(What to work on):
Nothing but the records, copied exactly and stripped of pictures, should be in the answer.
=== Records to process ===
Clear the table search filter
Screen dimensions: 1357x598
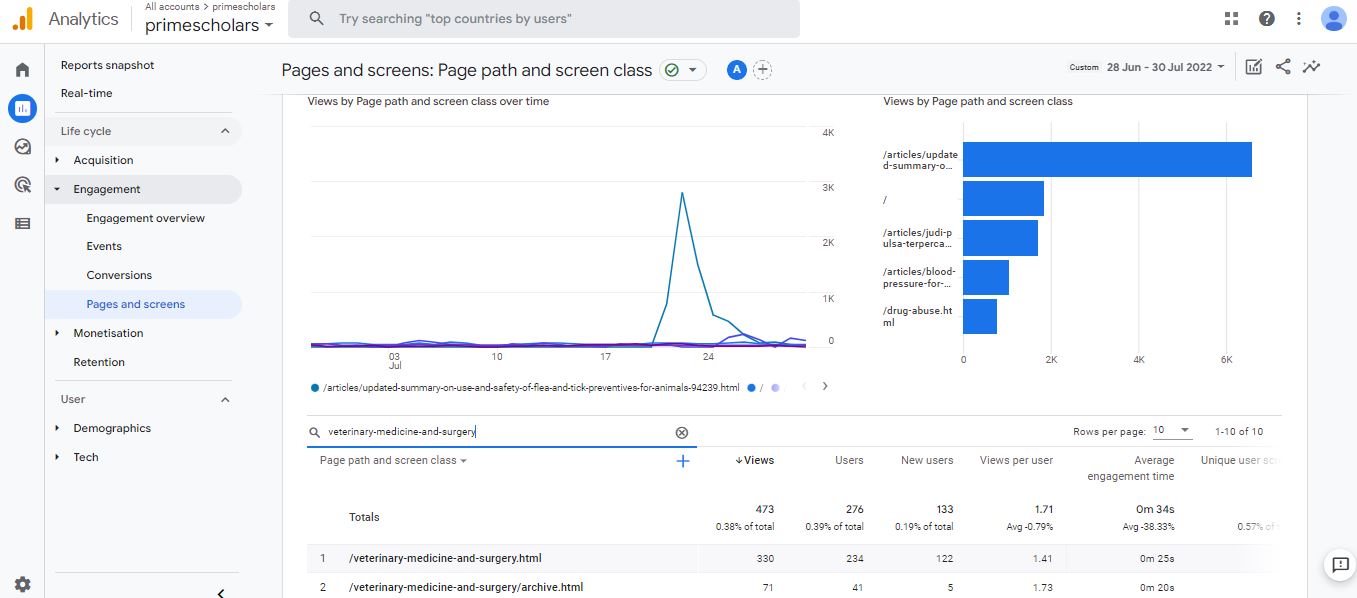click(x=682, y=432)
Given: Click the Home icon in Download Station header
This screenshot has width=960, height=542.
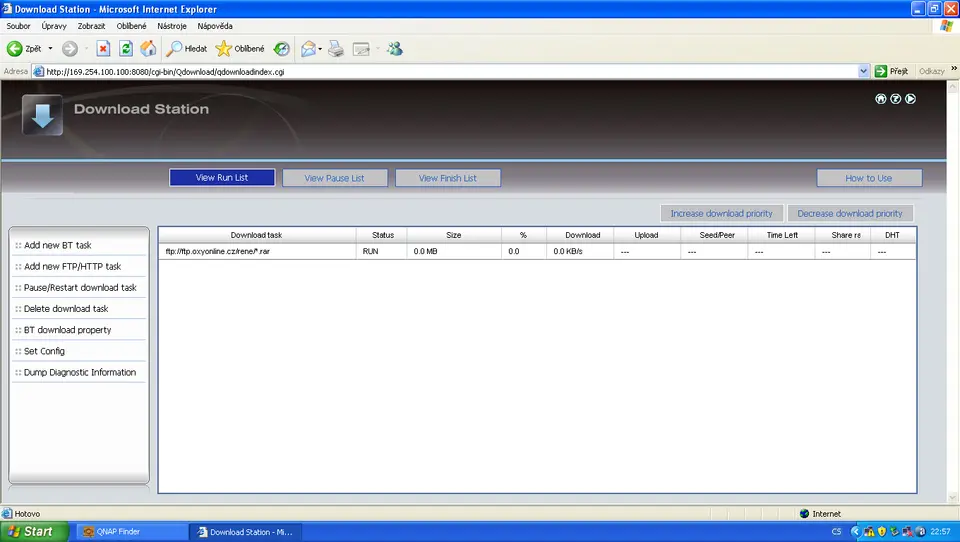Looking at the screenshot, I should click(x=881, y=99).
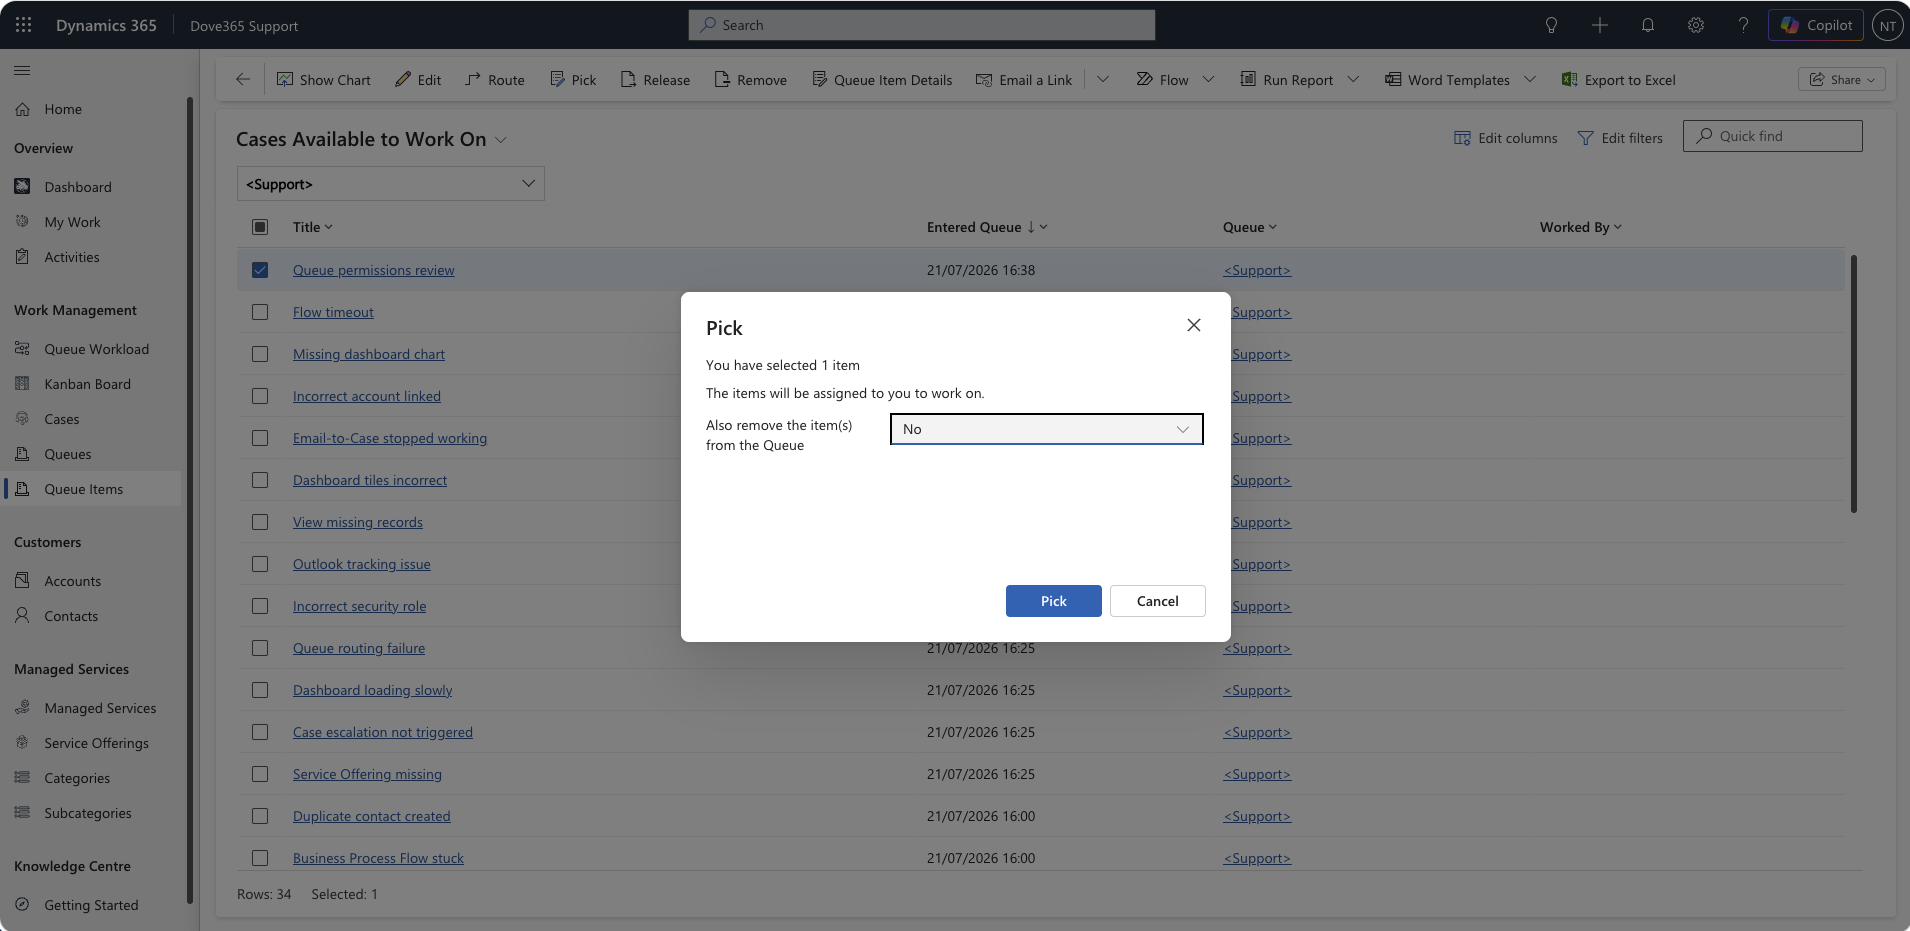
===
(Output for this exercise):
Clear the table search filter
Screen dimensions: 1357x598
click(x=682, y=432)
Given: Click the Home icon in Download Station header
This screenshot has width=960, height=542.
Looking at the screenshot, I should click(x=881, y=99).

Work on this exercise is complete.